Personally, I will be teaching methods and ethics in the quantitative and qualitative units (Chapter 6 and 9, respectively).

But I will also be using these as focal points during our revision right before the exams. By teaching students about how and why experiments are used at the end of the course, we can look at the same method across multiple topics by getting students to find similarities and differences from all of the material they’ve learned, perhaps even using the same studies for both topics.

For example, we could look at how true experiments are used to study the effects of hormones on behaviour (e.g. The effects of cortisol and emotion on memory, by Buchanan and Lovallo, here). We could use this same study and a similar argument to explain how and why true experiments are used to investigate how variables affect cognitive processes (using the same study). This example can also be used in response to:

  • “Reliability of cognitive processes” (Emotion can enhance memory)
  • “Emotion and cognition” (Emotion can enhance memory)
  • “Etiologies of disorders” (Symptoms of PTSD related to re-experiencing the event)

So in just one lesson/hour, I can potentially prepare students to explain how and why one research method is used, with a supporting study, that will be applicable to five different topics.

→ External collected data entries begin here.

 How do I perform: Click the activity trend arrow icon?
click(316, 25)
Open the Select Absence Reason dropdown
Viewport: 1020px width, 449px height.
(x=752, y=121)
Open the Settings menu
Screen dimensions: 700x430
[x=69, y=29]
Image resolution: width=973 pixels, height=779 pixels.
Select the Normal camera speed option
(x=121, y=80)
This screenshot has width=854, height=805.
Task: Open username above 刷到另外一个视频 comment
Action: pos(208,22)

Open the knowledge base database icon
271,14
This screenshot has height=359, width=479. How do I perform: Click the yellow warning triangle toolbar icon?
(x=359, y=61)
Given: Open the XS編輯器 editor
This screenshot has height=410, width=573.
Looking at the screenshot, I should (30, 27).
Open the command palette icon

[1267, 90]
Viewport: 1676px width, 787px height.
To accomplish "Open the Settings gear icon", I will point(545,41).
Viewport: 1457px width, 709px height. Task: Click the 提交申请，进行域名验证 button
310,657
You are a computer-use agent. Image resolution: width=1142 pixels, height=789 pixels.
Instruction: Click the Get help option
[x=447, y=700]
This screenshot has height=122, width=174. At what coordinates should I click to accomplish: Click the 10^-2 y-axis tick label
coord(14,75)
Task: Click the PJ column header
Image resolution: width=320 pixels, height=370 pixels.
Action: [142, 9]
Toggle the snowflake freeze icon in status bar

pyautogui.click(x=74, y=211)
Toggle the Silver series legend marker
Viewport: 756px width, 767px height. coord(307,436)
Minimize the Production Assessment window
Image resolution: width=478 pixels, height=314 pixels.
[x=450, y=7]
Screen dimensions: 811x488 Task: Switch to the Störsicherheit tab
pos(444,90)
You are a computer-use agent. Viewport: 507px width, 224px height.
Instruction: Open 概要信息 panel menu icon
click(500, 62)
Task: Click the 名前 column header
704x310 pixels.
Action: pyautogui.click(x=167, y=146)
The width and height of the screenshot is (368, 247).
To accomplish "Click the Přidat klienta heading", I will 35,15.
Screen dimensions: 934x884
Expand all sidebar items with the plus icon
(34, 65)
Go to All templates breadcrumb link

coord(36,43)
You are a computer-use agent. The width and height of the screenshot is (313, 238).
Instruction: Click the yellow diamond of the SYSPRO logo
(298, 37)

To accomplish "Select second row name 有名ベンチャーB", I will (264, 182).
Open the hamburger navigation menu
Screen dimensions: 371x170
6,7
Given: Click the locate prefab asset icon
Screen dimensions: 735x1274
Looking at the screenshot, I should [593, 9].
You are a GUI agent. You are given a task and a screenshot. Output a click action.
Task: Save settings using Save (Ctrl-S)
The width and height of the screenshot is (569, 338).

Doing this at the end will enhance the chances that students comprehend the arguments and evidence, as well as serving as good revision for the exams.

The HL extension topics also require students to explain methods used, so I would recommend that HL students use the studies from their extensions in preparation for questions in the core about methods and ethics. For example, Sapolsky’s study on rhesus monkeys, cortisol and the hippocampus could apply to the HL extensions for the brain and behaviour as well as hormones and behaviour, but also for those same topics in the core.


Being an effective IB Psychology teacher is about finding that fine balance between breadth and depth: your students need enough content to develop deep conceptual understanding and critical thinking skills, but too much of the former means you won’t have time do develop the latter. While the new course has many flaws, it does make it easy to cut content to get out of a bind.